▶ _To be done_
Copy word for word the stretch of rows from the line that contains "Select the 2008-02-15 row date" through the end of the rows. Leave the pictures out of your copy.

** Start of The data **

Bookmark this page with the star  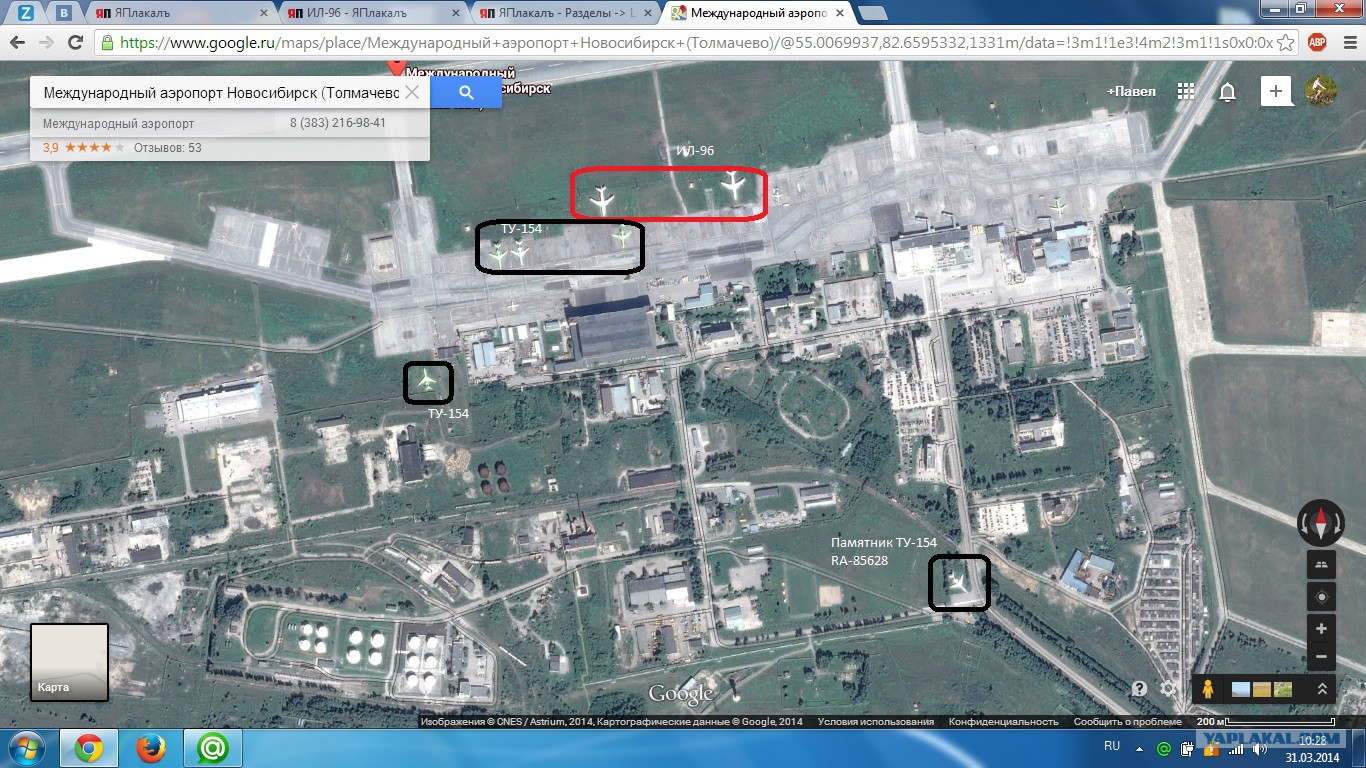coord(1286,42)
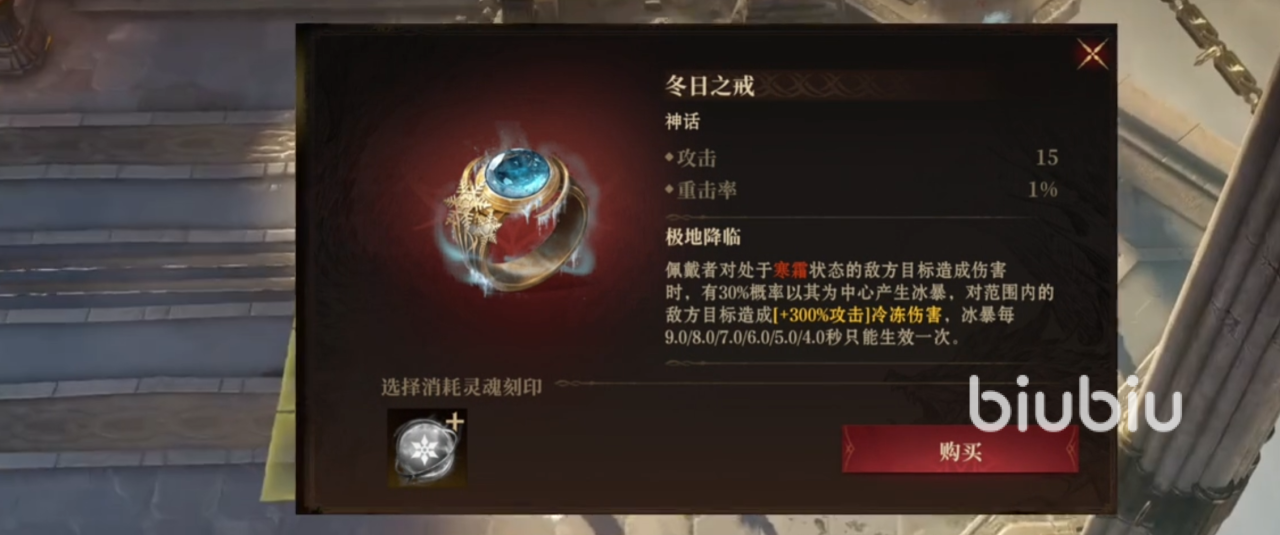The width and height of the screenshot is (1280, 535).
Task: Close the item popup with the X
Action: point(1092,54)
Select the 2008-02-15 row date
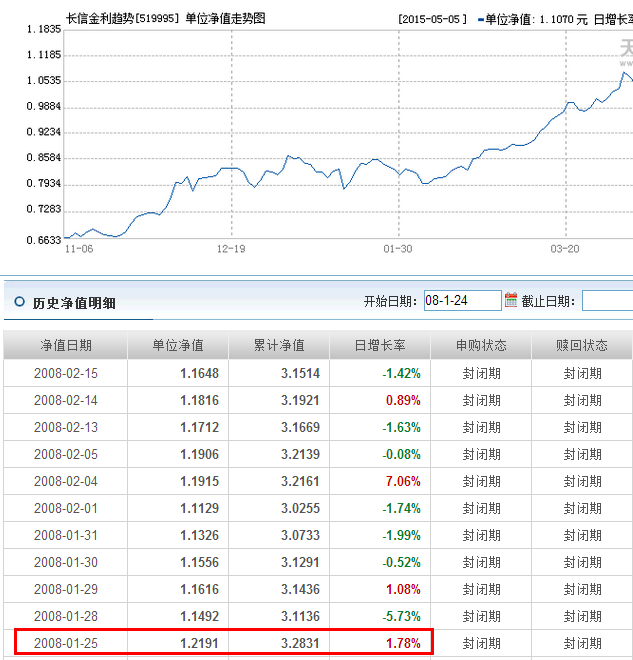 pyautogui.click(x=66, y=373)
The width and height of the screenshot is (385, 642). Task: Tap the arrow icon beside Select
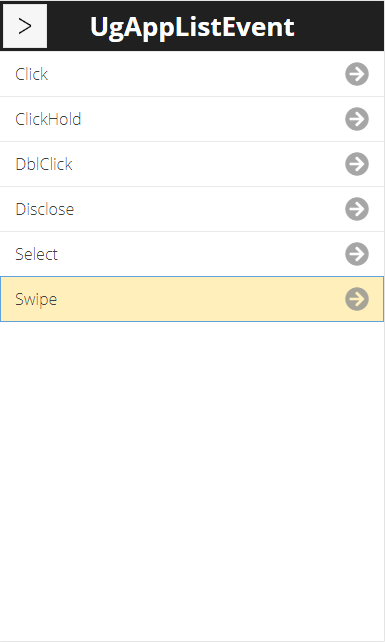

** End of The data **

▶ _Result of the exercise_
Select the 2008-02-15 row date
 pyautogui.click(x=66, y=373)
The width and height of the screenshot is (385, 642). Task: Tap the arrow icon beside Select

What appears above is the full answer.